EXCERPT:
When COVID-19 was declared a global pandemic, telework took hold globally. This has allowed assessing the impact of telework on the environment. These ideas are taken up in this article.
First of all, it is worth noting that there is a real impact, but although a priori we might think only of environmental benefits, other negative aspects must also be taken into account in the overall calculation.
For example, when talking about energy consumption, the first idea is to save energy by closing large office spaces that consume electricity, air conditioning, water and so on. However, we must also consider energy consumption in households. In certain scenarios and depending on the circumstances, the consumption of employees may be higher than the consumption of the office, for example if the residence where the work is carried out is not energy efficient, the worker's own habits, the geographical location of the employee, etc. In addition there is a greater dependence on technology to make video calls, send emails or instant messaging, because where previously it was possible to resolve a matter in person, now it is necessary to use electronic means with the consequent expenditure of energy.

CHECK YOUR UNDERSTANDING:
(a) List every circumstance the telework passage names under which an employee's energy consumption may exceed that of the office.
(b) From the telework passage, extract the stretch from "When COVID-19 was" through "the overall calculation." word for word.

SUPPLIED MATERIAL:
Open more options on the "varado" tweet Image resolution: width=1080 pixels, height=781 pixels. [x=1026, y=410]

--

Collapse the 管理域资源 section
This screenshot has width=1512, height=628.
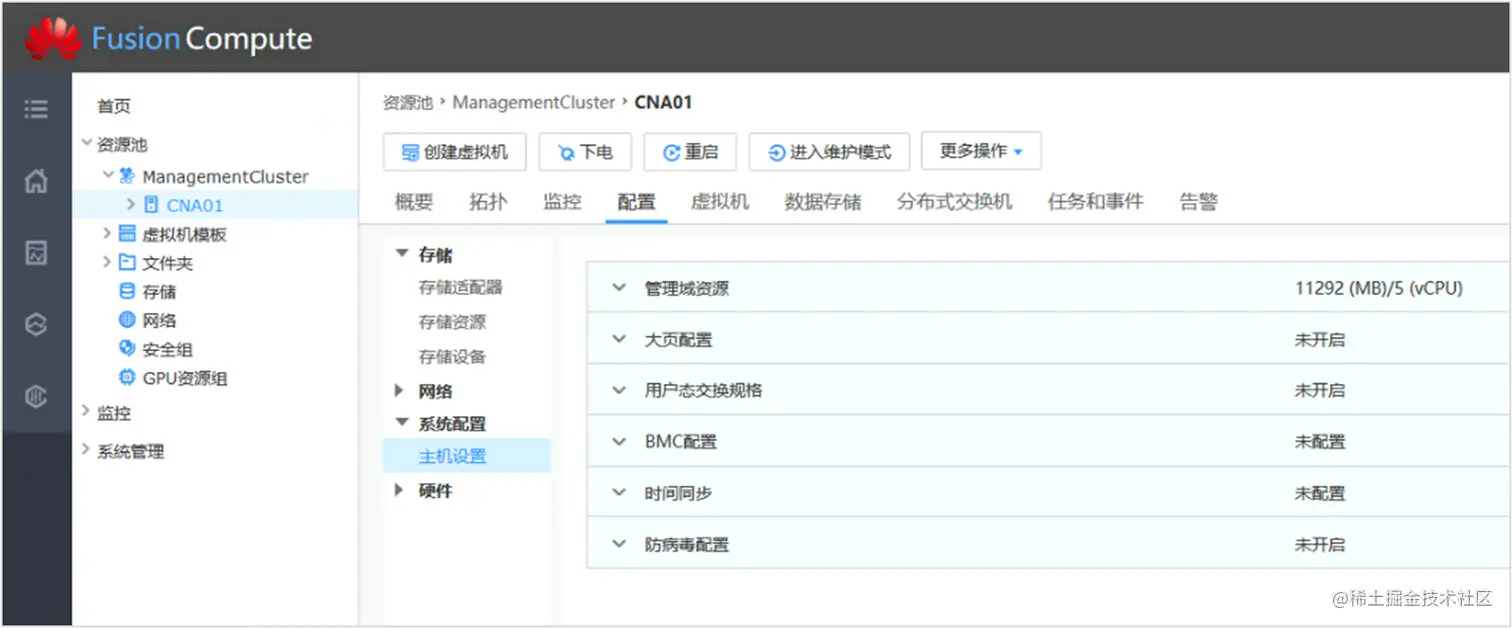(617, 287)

RESPONSES IN ORDER:
(a)
- The residence where the work is carried out is not energy efficient
- The worker's own habits
- The geographical location of the employee

(b)
When COVID-19 was declared a global pandemic, telework took hold globally. This has allowed assessing the impact of telework on the environment. These ideas are taken up in this article.
First of all, it is worth noting that there is a real impact, but although a priori we might think only of environmental benefits, other negative aspects must also be taken into account in the overall calculation.